= Data section =

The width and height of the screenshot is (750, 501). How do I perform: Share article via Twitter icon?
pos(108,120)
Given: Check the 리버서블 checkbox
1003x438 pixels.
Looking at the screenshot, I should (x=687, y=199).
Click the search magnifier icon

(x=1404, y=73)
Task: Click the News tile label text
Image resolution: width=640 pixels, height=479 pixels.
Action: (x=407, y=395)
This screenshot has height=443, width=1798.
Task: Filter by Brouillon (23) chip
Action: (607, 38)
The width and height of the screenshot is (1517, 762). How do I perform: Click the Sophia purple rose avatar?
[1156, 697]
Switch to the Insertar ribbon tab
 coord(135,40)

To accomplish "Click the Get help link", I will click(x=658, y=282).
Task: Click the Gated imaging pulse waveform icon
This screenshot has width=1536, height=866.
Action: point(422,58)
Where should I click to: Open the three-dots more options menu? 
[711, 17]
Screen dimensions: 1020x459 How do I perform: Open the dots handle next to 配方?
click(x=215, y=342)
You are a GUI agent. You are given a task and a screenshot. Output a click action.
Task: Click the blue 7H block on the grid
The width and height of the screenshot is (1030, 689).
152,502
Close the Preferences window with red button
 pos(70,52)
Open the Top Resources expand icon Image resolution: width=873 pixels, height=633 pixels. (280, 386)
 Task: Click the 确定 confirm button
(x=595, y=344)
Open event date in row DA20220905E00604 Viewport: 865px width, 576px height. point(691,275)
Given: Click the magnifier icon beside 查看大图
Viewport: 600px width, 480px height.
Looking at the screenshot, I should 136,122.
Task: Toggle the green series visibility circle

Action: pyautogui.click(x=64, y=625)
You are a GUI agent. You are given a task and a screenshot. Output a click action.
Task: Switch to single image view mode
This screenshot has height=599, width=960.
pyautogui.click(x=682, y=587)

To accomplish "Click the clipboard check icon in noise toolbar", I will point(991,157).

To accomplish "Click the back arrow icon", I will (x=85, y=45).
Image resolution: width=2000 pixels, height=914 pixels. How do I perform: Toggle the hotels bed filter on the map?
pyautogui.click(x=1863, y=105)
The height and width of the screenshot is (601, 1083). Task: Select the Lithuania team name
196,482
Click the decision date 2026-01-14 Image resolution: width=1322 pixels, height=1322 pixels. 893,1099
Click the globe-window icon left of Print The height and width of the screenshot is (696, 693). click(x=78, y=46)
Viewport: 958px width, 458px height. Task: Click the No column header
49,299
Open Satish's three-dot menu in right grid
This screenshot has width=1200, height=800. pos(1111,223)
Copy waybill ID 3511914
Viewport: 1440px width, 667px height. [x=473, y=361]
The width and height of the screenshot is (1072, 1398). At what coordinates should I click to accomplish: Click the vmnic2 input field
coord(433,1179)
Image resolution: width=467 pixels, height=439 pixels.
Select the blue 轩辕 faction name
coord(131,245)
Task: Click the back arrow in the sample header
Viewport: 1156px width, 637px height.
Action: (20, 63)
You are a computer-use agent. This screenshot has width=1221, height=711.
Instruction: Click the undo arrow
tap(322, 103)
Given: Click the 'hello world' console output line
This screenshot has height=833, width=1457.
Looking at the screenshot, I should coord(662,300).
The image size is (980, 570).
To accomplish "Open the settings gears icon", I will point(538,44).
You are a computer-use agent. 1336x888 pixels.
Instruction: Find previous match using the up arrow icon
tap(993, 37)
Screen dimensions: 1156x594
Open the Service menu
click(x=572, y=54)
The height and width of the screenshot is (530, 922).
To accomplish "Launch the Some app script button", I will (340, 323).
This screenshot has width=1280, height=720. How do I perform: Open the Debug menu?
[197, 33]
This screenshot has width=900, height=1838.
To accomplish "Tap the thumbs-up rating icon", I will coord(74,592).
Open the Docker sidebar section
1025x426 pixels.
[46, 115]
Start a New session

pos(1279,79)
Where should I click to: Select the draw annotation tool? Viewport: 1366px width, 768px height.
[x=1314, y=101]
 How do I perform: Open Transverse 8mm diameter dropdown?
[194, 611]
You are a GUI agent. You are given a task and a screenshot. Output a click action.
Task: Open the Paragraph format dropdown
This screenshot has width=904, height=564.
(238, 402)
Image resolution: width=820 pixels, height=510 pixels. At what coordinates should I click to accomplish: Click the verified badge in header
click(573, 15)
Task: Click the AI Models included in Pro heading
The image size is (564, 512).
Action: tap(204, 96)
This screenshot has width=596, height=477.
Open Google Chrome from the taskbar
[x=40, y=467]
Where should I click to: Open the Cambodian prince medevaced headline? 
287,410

= Problem to solve =
In the entries above, find the line with "The height and width of the screenshot is (530, 922)." and the line with "This screenshot has width=900, height=1838.", then set down exactly those two and every line between them, nothing else.

= Result of this task =
The height and width of the screenshot is (530, 922).
To accomplish "Launch the Some app script button", I will (340, 323).
This screenshot has width=1280, height=720. How do I perform: Open the Debug menu?
[197, 33]
This screenshot has width=900, height=1838.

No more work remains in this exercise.